> **Exercise set**
1 - According to the article on SARS-CoV-2 in France, on what date was the virus detected in France?
2 - Summarize the article on SARS-CoV-2 in France in two sentences.
3 - Write the next part of the article on SARS-CoV-2 in France, starting after its final sentence.

Written by Charlotte Rigby
“SARS-COV-2 was already spreading in France in late December 2019” – A Scientific Perspective.
A French study has recently made the claim that SARS-CoV-2, the causative agent of COVID-19, was detected in France on December 27th after re-testing samples from patients diagnosed with unknown pneumonias. A single sample, belonging to a French man, tested positive for SARS-CoV-2 DNA multiple times by PCR.
Figure 1: The original paper published in ‘International Journal of Antimicrobial Agents’.
Does this explicitly mean he had COVID-19?
Not necessarily, however, more evidence is required before drawing any final conclusions. The claim is based on a PCR experiment which suggested segments of the SARS-CoV-2 genome were present in this sample. False positives can occur in this type of experiment. The investigators compensate for this by running the PCR twice. Other methods the investigators could have used to further validate this claim include are viral genome sequencing, use of phylogeny to study how closely related this viral genome is to others that the science community have sequenced and finally serology, to detect antibodies that would have been produced by the immune system during infection.

> **Data section**
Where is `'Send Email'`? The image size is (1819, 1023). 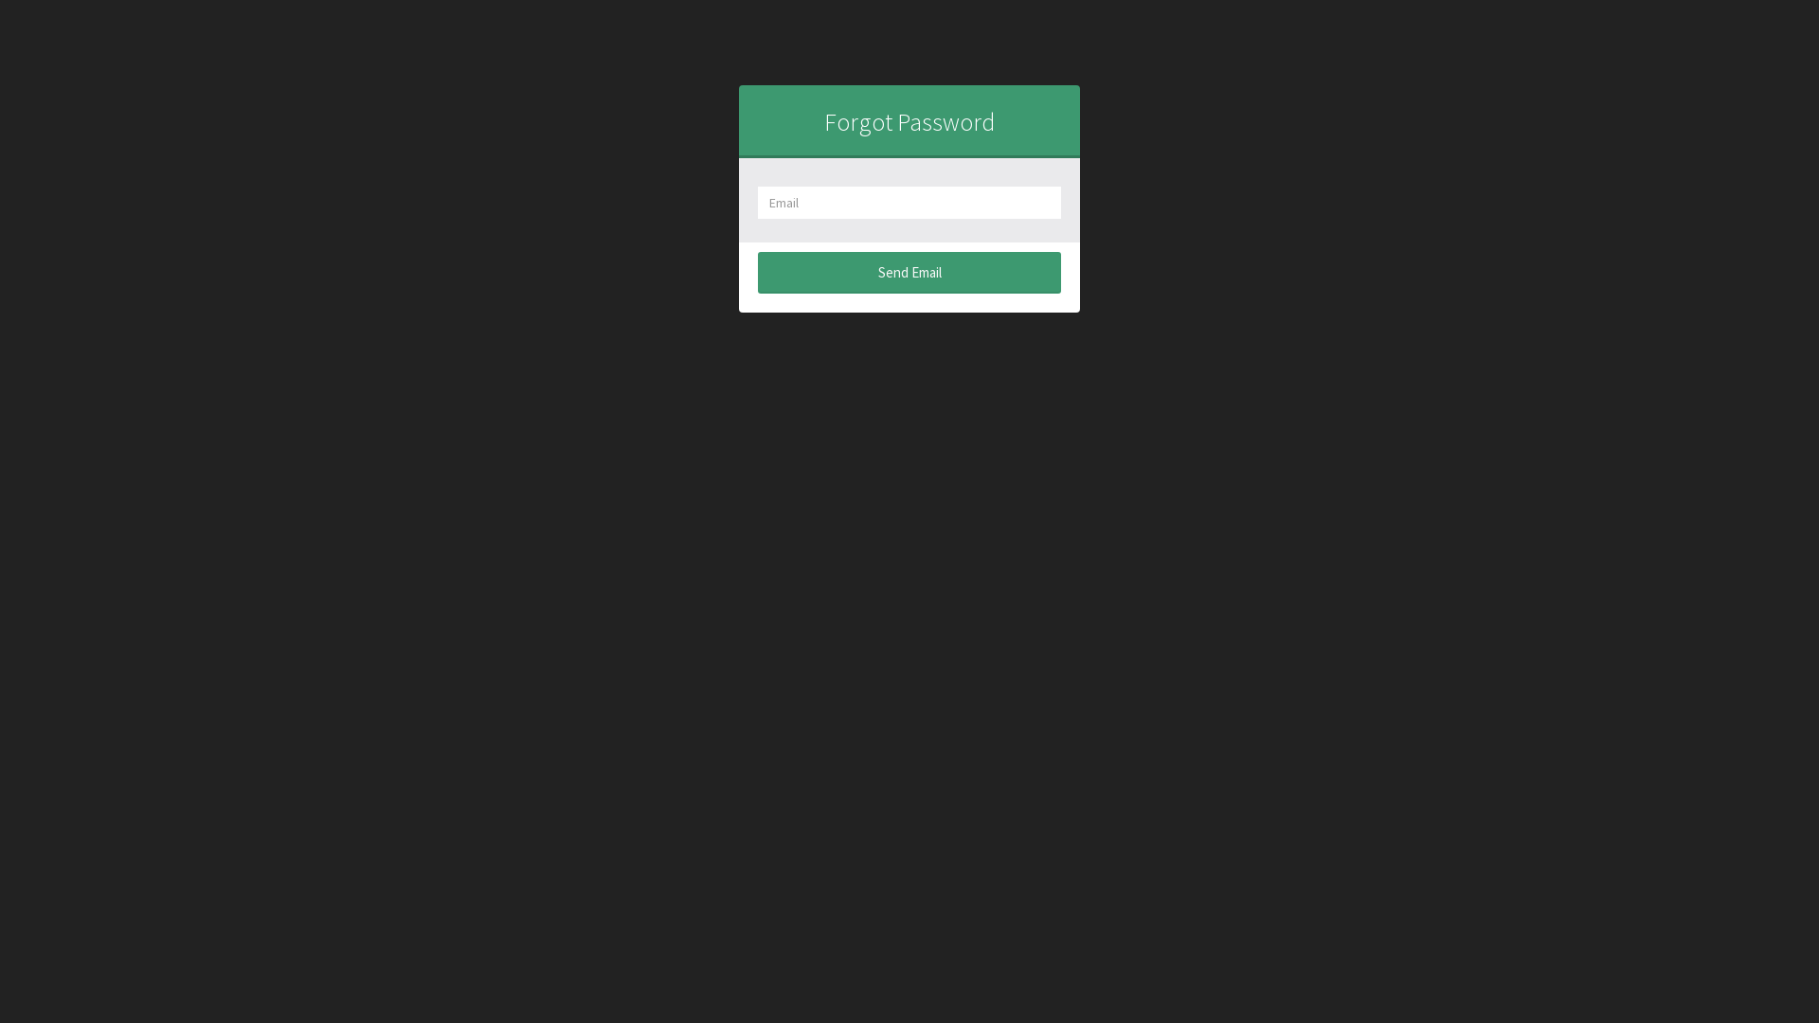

> **Answers for the tasks**
1 - December 27th

2 - A French study claims SARS-CoV-2 was detected in France on December 27th after samples from patients diagnosed with unknown pneumonias were re-tested, and one sample from a French man tested positive multiple times by PCR. This does not necessarily mean he had COVID-19, since PCR can give false positives, and methods such as viral genome sequencing, phylogeny and serology could have further validated the claim.

3 -
Sequencing is the process of determining the sequence of nucleotides within DNA or RNA. Knowing this can mean the virus can be compared to ‘reference genomes’ of other viruses to see if there is a match. This sequence can also be used to construct phylogenetic trees which show the evolutionary relationships between organisms, including viruses. The more closely related the virus is the more similar it usually is. These methods would show that the virus was present in the sample and also confirm where the virus belonged on the evolutionary tree, allowing scientists to pinpoint whether this virus was closely related to the viruses observed at the beginning of the outbreak.
Finally, serological evidence would prove that infection had occurred. Serological evidence is based on antibodies, a protein produced during the innate immune response to neutralise pathogens. The presence of RNA doesn’t necessarily mean infection (see the recent stir created by RNA being detected in dogs for example), antibody production does as it proves an immune response was mounted. Scientists would require a blood sample from this patient, many different tests can be performed but for SARS-CoV-2 it’s likely a simple colour change test would be used – similar to a pregnancy test(1).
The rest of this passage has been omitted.